■ **Assignment**: Restating every entry exactly is the whole task.

■ **Task data**:

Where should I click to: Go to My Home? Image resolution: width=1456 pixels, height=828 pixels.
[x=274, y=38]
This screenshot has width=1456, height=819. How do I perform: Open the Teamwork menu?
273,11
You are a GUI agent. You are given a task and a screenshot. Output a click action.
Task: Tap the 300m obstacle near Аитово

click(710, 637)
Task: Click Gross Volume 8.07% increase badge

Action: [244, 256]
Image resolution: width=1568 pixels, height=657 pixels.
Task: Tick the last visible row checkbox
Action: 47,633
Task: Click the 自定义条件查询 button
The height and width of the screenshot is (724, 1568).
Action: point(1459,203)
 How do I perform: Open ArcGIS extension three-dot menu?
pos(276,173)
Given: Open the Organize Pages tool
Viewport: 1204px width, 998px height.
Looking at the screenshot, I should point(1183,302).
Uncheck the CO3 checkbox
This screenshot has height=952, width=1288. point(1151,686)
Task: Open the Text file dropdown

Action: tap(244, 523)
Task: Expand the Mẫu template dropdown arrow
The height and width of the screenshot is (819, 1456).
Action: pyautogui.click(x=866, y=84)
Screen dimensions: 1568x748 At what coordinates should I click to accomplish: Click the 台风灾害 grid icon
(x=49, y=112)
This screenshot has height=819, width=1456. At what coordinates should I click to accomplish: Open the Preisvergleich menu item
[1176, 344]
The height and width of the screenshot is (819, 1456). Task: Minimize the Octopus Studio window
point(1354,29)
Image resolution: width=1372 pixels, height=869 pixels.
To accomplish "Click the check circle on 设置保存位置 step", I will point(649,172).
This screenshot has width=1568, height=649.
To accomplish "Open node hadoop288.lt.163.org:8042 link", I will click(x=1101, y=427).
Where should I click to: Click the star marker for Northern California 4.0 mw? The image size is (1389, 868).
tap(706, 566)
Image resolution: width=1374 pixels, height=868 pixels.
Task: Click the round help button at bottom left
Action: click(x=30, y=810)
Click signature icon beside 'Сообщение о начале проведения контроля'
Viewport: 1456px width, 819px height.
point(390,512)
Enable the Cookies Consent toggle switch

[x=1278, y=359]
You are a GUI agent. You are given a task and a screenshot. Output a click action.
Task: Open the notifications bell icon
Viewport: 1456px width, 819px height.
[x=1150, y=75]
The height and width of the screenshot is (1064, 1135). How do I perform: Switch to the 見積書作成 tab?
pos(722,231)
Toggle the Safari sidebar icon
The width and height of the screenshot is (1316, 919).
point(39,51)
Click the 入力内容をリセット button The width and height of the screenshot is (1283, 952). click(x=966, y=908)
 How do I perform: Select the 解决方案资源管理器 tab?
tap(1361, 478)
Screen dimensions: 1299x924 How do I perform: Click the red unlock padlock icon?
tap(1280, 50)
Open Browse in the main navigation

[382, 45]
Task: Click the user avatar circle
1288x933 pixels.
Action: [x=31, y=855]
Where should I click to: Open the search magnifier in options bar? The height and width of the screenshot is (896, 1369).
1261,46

■ **Task solution**:
Where should I click to: Go to My Home? Image resolution: width=1456 pixels, height=828 pixels.
[x=274, y=38]
This screenshot has width=1456, height=819. How do I perform: Open the Teamwork menu?
273,11
You are a GUI agent. You are given a task and a screenshot. Output a click action.
Task: Tap the 300m obstacle near Аитово

click(710, 637)
Task: Click Gross Volume 8.07% increase badge

Action: [244, 256]
Image resolution: width=1568 pixels, height=657 pixels.
Task: Tick the last visible row checkbox
Action: 47,633
Task: Click the 自定义条件查询 button
The height and width of the screenshot is (724, 1568).
Action: point(1459,203)
 How do I perform: Open ArcGIS extension three-dot menu?
pos(276,173)
Given: Open the Organize Pages tool
Viewport: 1204px width, 998px height.
Looking at the screenshot, I should point(1183,302).
Uncheck the CO3 checkbox
This screenshot has height=952, width=1288. point(1151,686)
Task: Open the Text file dropdown

Action: tap(244, 523)
Task: Expand the Mẫu template dropdown arrow
The height and width of the screenshot is (819, 1456).
Action: pyautogui.click(x=866, y=84)
Screen dimensions: 1568x748 At what coordinates should I click to accomplish: Click the 台风灾害 grid icon
(x=49, y=112)
This screenshot has height=819, width=1456. At what coordinates should I click to accomplish: Open the Preisvergleich menu item
[1176, 344]
The height and width of the screenshot is (819, 1456). Task: Minimize the Octopus Studio window
point(1354,29)
Image resolution: width=1372 pixels, height=869 pixels.
To accomplish "Click the check circle on 设置保存位置 step", I will point(649,172).
This screenshot has width=1568, height=649.
To accomplish "Open node hadoop288.lt.163.org:8042 link", I will click(x=1101, y=427).
Where should I click to: Click the star marker for Northern California 4.0 mw? The image size is (1389, 868).
tap(706, 566)
Image resolution: width=1374 pixels, height=868 pixels.
Task: Click the round help button at bottom left
Action: click(x=30, y=810)
Click signature icon beside 'Сообщение о начале проведения контроля'
Viewport: 1456px width, 819px height.
point(390,512)
Enable the Cookies Consent toggle switch

[x=1278, y=359]
You are a GUI agent. You are given a task and a screenshot. Output a click action.
Task: Open the notifications bell icon
Viewport: 1456px width, 819px height.
[x=1150, y=75]
The height and width of the screenshot is (1064, 1135). How do I perform: Switch to the 見積書作成 tab?
pos(722,231)
Toggle the Safari sidebar icon
The width and height of the screenshot is (1316, 919).
point(39,51)
Click the 入力内容をリセット button The width and height of the screenshot is (1283, 952). click(x=966, y=908)
 How do I perform: Select the 解决方案资源管理器 tab?
tap(1361, 478)
Screen dimensions: 1299x924 How do I perform: Click the red unlock padlock icon?
tap(1280, 50)
Open Browse in the main navigation

[382, 45]
Task: Click the user avatar circle
1288x933 pixels.
Action: [x=31, y=855]
Where should I click to: Open the search magnifier in options bar? The height and width of the screenshot is (896, 1369).
1261,46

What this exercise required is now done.